To run a fuzzy logic search just add a tilde at the end of the string.

For example lets search for “term” on a Claromentis intranet.

normal-search

I have run a basic search , and asked for results from documents and Wikis only. I find only 3 results – the most relevant being a wiki post about search terms, the second a PDF that mentions term in the title, and the third a management report in the form of a word document, that contains 2,322 words, doesn’t mention term in any of the obvious fields like title or metadata but does indeed mention the phrase “long term basis” buried within the content.

Now lets turn to fuzzy logic – I am looking for something like “term”.

term-default-fuzzy

On a basic run I get 42 matching results, as usual returned in order of relevancy. The ones at the top contain many words that are really similar to “term” – in fact exactly contain that word. Hits after return 6 are starting to contain “team” and by the time we get to the last result – a word document – I struggle to find the reason for the result – but indeed there are similar words buried in the document.

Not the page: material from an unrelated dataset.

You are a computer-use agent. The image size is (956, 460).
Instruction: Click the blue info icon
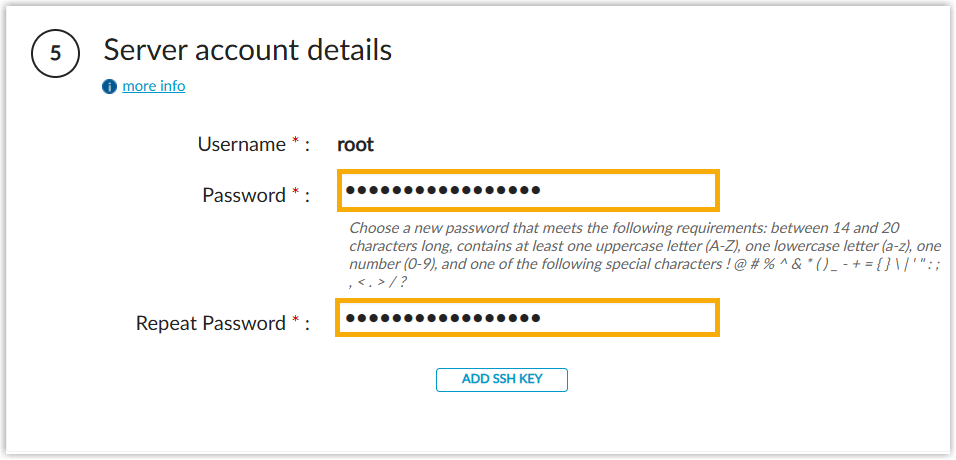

Now here’s the fun. We can add a parameter to define how fuzzy we really feel! The default is 0.5

To see how this works we really need to be searching for something with more than 4 characters – I don’t pretend to fully understand the Levenshtein Distance algorithm used, but I can see that if you have only 4 characters to play with a fuzzy level of 0.75 or less is going to give close to 42 results, and 0.76 or more is going to get us back to the 3 we found in the first place.

So I use a search for “supervision” – a normal search finds 5 documents from our HR policies about, believe it or not – supervision.

supervision_default

Now here it gets interesting : “supervision~” finds 55 returns – the same top 5 of course, but anther 50 that mention “Support” amongst other things. Being a bit less fuzzy with “supervision~0.75” just finds  the same 5, but “super~” finds 15. This includes documents that have “upper” in them.

I think a great example is “super~0.60”  which is being slightly fussier (this is where English American spelling is really important for a change!) and finds only one return – it turns out I  have a document where super is in the meta data but has been mistyped as “Suer accounts” :

super61

So where does this leave us? Well it is great that we allow fuzzy searching, to lead into the obvious pun I am a little fuzzy as to how exactly to use it. It does, however, find some great typos.